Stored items
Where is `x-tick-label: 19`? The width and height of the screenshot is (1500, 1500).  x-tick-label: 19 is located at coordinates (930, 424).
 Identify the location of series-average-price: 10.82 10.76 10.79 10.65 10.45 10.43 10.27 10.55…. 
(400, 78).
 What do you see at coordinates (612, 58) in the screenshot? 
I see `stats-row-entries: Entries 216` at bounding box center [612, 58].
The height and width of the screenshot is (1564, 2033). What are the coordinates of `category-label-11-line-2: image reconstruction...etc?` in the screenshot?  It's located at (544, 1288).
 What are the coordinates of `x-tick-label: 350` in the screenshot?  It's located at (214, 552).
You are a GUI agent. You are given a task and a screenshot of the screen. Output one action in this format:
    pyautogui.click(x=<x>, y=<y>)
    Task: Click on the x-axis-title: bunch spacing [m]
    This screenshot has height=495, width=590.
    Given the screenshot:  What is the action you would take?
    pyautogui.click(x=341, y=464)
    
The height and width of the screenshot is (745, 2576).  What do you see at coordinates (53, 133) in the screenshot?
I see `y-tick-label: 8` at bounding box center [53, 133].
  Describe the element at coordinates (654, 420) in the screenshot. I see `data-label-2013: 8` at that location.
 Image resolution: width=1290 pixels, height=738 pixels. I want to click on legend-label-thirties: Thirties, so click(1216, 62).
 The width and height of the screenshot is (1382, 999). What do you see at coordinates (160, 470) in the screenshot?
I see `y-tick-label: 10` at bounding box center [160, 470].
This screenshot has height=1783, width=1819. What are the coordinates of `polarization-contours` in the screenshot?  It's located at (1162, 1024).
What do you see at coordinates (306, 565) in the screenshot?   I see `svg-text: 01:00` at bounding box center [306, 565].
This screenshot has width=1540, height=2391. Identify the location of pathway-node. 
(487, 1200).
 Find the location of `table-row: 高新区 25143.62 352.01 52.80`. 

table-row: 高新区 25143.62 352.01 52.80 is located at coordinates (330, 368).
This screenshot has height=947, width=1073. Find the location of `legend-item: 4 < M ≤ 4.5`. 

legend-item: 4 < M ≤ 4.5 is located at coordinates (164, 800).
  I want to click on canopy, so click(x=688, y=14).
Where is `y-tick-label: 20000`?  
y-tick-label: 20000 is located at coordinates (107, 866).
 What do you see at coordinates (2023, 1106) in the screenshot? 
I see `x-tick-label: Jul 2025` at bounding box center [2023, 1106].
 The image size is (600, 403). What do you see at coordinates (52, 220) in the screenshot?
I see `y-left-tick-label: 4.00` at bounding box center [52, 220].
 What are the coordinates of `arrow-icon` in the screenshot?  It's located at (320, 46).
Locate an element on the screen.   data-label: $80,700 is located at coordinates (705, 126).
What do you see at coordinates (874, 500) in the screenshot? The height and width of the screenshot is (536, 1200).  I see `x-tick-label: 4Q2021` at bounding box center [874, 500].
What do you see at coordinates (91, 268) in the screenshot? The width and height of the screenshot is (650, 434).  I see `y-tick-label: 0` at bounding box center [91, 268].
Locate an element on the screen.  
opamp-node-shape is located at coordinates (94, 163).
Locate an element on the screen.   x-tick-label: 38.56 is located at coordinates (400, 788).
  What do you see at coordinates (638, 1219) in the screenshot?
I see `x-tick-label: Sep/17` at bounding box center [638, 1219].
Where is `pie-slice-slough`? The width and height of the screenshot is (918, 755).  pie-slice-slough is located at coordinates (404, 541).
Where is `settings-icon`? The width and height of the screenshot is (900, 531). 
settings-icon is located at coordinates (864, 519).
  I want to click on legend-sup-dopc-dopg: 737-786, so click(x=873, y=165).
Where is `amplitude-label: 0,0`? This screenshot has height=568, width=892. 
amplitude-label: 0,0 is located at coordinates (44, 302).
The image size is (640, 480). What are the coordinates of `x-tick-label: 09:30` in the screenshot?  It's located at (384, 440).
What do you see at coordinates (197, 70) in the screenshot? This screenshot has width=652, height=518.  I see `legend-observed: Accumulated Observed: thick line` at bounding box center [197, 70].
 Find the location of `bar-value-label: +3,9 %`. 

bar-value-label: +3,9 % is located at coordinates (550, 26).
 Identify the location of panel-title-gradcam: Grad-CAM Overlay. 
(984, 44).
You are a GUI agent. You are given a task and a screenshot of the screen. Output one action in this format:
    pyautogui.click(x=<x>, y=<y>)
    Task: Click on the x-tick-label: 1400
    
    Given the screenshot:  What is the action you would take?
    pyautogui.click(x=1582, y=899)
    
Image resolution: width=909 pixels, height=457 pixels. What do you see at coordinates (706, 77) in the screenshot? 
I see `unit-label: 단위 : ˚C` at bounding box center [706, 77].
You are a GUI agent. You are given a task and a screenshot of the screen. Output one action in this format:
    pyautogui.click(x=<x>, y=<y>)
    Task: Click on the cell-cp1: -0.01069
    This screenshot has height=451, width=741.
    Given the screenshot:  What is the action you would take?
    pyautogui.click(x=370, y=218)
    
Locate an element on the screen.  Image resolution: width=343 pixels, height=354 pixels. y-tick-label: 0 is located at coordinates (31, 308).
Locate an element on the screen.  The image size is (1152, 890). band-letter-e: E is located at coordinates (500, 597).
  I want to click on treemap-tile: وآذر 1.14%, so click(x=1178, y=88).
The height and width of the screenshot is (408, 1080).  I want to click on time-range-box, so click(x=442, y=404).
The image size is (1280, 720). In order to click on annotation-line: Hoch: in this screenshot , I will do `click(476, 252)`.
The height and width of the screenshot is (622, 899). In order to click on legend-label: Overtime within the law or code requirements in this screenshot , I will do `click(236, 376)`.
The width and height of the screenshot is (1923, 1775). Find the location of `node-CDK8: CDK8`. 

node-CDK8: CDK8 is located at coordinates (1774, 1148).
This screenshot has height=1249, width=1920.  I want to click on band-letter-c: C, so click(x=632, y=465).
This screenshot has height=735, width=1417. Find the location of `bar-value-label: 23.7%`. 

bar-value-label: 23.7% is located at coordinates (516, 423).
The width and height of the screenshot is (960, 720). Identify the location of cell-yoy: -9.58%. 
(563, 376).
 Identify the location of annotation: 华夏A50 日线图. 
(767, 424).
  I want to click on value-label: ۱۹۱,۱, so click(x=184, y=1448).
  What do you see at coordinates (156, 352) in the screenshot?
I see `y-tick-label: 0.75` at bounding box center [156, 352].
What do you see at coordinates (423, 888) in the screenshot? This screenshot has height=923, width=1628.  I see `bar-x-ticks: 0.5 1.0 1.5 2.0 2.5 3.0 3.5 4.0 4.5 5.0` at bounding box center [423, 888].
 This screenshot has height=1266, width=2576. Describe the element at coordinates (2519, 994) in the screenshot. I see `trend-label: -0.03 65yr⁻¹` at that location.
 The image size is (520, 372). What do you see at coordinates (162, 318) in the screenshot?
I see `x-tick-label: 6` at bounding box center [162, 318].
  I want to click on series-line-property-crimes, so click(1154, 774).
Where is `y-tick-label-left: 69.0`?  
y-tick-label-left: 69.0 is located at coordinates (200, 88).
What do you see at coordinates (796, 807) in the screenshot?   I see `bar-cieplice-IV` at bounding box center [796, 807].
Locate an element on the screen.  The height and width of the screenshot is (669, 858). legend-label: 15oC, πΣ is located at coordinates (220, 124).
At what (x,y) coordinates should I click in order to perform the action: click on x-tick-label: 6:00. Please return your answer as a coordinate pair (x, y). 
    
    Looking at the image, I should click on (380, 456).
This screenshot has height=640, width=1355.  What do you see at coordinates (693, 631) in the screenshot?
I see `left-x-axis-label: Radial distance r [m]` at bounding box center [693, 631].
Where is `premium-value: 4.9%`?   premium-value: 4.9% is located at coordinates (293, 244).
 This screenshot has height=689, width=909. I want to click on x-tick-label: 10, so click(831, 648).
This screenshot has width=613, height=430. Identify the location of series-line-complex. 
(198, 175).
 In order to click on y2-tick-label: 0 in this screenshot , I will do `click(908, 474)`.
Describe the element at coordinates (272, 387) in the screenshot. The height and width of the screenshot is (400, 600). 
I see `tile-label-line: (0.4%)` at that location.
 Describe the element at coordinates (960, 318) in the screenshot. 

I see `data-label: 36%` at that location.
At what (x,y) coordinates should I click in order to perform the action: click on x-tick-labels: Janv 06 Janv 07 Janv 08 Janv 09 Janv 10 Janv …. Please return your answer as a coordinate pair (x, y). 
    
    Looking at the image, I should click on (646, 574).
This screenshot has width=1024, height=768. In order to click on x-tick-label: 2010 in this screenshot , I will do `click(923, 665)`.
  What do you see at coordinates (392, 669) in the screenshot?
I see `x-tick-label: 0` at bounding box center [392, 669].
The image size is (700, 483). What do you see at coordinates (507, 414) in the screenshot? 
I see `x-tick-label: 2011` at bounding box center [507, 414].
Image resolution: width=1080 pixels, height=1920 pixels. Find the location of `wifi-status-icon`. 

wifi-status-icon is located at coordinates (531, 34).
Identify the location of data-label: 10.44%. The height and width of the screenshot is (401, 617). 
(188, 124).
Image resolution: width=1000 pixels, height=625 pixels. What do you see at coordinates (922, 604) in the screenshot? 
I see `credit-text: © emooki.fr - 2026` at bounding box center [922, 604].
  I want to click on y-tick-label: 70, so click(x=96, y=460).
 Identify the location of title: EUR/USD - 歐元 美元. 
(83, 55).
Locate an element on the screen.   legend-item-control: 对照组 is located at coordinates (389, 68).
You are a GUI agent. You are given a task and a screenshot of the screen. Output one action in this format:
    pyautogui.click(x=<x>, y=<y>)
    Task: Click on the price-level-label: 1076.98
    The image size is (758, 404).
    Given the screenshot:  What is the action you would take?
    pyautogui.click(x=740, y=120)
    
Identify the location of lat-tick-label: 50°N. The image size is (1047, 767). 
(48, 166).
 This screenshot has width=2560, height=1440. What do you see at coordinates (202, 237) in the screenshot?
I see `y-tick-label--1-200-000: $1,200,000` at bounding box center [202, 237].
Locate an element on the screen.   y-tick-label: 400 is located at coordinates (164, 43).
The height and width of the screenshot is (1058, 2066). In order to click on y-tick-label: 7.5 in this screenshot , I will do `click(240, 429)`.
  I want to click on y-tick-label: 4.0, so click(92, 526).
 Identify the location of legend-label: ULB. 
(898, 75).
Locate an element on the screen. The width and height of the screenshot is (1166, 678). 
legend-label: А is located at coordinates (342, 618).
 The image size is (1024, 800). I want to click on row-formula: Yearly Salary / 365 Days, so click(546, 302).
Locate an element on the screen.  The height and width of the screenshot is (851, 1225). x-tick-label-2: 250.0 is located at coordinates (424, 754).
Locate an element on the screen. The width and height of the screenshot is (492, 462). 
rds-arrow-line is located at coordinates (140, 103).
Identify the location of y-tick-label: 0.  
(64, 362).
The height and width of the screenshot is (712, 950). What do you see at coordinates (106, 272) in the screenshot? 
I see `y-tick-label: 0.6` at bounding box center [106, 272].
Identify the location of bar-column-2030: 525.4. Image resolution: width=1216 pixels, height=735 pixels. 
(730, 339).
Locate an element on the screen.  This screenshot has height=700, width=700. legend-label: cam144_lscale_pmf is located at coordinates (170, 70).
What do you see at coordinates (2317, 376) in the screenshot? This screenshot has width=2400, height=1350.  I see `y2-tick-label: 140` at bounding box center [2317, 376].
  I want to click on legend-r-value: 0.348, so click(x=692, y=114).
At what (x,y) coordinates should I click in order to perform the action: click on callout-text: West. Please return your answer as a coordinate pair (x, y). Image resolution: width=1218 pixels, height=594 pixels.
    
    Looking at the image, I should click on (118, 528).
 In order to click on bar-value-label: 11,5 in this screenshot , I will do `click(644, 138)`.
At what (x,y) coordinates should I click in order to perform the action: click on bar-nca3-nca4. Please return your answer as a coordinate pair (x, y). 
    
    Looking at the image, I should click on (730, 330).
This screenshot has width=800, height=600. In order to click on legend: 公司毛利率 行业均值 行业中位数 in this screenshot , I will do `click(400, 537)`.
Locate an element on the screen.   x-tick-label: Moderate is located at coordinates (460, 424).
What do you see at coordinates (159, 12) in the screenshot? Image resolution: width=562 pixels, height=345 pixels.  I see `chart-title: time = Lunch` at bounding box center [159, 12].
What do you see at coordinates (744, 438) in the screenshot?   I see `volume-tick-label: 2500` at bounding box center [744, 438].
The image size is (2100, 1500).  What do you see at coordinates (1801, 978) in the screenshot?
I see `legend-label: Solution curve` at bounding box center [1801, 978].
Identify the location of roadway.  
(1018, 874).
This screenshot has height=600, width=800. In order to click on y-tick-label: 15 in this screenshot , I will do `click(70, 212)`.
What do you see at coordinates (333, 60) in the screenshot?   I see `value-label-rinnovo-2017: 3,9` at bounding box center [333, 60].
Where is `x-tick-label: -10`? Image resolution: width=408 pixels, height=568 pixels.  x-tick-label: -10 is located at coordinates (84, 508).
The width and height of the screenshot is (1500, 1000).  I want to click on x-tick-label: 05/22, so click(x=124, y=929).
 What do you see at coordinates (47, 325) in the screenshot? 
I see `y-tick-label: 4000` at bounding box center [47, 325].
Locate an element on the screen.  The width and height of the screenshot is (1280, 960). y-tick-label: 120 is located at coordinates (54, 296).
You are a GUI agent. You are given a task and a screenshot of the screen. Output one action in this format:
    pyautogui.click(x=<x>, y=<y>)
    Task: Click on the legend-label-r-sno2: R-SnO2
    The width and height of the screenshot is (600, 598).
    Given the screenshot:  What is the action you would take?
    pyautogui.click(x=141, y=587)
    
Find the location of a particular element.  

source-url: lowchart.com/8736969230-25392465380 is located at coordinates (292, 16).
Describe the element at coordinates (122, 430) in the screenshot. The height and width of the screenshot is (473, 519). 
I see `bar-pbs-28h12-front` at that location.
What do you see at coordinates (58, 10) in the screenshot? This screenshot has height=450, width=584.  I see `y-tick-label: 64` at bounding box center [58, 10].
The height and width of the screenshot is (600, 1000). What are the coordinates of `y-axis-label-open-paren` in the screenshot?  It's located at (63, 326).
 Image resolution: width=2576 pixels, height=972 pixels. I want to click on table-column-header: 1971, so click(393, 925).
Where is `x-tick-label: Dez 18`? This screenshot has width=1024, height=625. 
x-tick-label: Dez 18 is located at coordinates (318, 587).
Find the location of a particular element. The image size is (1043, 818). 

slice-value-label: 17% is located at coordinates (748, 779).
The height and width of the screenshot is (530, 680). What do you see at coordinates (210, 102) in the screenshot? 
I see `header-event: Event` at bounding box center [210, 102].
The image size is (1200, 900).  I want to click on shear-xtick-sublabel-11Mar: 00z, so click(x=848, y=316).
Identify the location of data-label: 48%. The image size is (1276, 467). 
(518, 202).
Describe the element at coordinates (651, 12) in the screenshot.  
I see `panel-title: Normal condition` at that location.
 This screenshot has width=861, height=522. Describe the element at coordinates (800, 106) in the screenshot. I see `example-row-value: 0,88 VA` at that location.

Aim of the exercise ▸
Retype the listing from its first line up to and including the line containing "(487, 1200).", reproducing each line word for word.

Answer box ▸
Where is `x-tick-label: 19`? The width and height of the screenshot is (1500, 1500).  x-tick-label: 19 is located at coordinates (930, 424).
 Identify the location of series-average-price: 10.82 10.76 10.79 10.65 10.45 10.43 10.27 10.55…. 
(400, 78).
 What do you see at coordinates (612, 58) in the screenshot? 
I see `stats-row-entries: Entries 216` at bounding box center [612, 58].
The height and width of the screenshot is (1564, 2033). What are the coordinates of `category-label-11-line-2: image reconstruction...etc?` in the screenshot?  It's located at (544, 1288).
 What are the coordinates of `x-tick-label: 350` in the screenshot?  It's located at (214, 552).
You are a GUI agent. You are given a task and a screenshot of the screen. Output one action in this format:
    pyautogui.click(x=<x>, y=<y>)
    Task: Click on the x-axis-title: bunch spacing [m]
    This screenshot has height=495, width=590.
    Given the screenshot:  What is the action you would take?
    pyautogui.click(x=341, y=464)
    
The height and width of the screenshot is (745, 2576).  What do you see at coordinates (53, 133) in the screenshot?
I see `y-tick-label: 8` at bounding box center [53, 133].
  Describe the element at coordinates (654, 420) in the screenshot. I see `data-label-2013: 8` at that location.
 Image resolution: width=1290 pixels, height=738 pixels. I want to click on legend-label-thirties: Thirties, so click(1216, 62).
 The width and height of the screenshot is (1382, 999). What do you see at coordinates (160, 470) in the screenshot?
I see `y-tick-label: 10` at bounding box center [160, 470].
This screenshot has height=1783, width=1819. What are the coordinates of `polarization-contours` in the screenshot?  It's located at (1162, 1024).
What do you see at coordinates (306, 565) in the screenshot?   I see `svg-text: 01:00` at bounding box center [306, 565].
This screenshot has width=1540, height=2391. Identify the location of pathway-node. 
(487, 1200).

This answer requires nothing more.